Let us begin with an assessment that flouts conventional wisdom. The Philippines is approaching a century of the most durable, remarkable, party government in all of Asia. We have always had a strong party system, except that it has always been a one party system.
The difficult is that among Filipino academics who are ideologically embittered, there is an understandable, but unhealthy, inclination to consider party politics as not only meaningless, but devoid of legitimacy as an area for study. Not only is this because in our country history is not written by the victors, but by the losers, unlike the conventional wisdom that says otherwise. It is also because of an inherent bias that afflicts every intellectual with a modicum of integrity: ideologically speaking, there is no outstanding difference between past and present political parties. For differences one would have to reflect on nuances; but as for party beliefs, there have only been two parties: Communists and Socialists and everyone else.

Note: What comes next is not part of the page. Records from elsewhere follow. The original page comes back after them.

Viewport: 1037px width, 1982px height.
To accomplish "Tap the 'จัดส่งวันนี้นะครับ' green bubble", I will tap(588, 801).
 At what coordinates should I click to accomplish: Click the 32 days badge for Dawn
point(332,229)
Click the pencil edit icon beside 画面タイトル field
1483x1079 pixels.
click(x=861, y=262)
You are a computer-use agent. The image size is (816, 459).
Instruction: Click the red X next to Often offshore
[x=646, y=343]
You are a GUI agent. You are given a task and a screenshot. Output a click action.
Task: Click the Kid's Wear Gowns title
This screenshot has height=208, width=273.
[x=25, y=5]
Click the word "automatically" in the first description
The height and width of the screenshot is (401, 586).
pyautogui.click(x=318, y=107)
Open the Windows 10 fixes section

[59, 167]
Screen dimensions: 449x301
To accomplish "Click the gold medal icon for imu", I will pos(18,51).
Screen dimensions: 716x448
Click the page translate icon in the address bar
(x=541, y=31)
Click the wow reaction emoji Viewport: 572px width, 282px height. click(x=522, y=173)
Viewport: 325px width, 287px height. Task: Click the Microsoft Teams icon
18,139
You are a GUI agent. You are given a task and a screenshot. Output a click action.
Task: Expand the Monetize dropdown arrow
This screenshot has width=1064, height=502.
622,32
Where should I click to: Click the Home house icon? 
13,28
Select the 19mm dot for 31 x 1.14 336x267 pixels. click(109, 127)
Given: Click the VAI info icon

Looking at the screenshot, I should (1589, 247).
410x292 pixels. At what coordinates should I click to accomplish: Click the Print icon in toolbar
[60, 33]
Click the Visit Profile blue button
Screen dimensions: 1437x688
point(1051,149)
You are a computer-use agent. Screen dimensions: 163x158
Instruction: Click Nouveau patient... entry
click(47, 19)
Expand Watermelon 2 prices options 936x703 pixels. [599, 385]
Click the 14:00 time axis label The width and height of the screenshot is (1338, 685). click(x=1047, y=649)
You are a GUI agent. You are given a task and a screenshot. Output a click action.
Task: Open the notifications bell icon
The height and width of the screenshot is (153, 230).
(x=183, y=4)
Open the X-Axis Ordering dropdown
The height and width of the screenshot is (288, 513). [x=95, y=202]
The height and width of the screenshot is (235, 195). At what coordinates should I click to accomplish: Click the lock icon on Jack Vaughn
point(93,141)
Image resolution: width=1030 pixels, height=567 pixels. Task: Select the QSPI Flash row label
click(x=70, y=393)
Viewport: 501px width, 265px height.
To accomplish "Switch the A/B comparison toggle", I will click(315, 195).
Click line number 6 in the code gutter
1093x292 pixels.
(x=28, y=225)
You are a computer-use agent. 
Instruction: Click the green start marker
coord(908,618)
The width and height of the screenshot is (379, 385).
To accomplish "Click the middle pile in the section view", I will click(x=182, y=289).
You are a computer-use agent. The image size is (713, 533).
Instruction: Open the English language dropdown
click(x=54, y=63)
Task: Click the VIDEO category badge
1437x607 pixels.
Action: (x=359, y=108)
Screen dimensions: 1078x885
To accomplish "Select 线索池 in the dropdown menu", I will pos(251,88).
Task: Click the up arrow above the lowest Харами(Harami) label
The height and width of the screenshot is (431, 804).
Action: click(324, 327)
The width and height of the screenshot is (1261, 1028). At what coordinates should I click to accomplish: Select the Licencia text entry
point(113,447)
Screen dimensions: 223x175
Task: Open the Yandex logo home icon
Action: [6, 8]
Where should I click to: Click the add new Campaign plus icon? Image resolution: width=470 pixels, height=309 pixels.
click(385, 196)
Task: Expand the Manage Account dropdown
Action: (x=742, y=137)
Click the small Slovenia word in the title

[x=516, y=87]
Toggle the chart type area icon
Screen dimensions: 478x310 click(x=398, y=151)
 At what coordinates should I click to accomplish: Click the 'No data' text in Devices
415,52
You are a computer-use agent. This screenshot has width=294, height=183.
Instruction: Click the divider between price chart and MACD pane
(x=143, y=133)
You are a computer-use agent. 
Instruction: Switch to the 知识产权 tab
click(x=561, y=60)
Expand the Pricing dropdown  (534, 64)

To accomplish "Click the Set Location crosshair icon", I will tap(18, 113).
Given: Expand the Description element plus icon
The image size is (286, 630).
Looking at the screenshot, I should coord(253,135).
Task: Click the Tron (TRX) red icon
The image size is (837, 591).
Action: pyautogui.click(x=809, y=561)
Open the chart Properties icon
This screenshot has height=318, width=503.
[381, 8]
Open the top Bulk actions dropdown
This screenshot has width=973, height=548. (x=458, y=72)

The problem is that the Left operates on the underground railroad of history, the mainstream political parties on the aboveground railway. There is more than enough opportunity for the historian to examine each; for the past forty years, the underground has engaged the interest of historians, sociologists and political scientists far more than the aboveground system. And when mainstream political parties are studied, they are immediately judged anachronistic and devoid of merit — a narrow gauge track in an aspiring, Socialist medium gauge world-to-be.
But that is to fall into a cardinal error, I believe: which is, a political system must be examined, evaluated, according to its own merits and its own reasons for being. And only then, judged, even though we all know what that judgment will be: that the mainstream political system is corrupt, debased, and decrepit. But we would understand better why this is so, and yet why the overwhelming majority still cling to it.
The following is a chart (click image to view), which is a work in progress. But this early on, allow me to make some observations in support of my contention.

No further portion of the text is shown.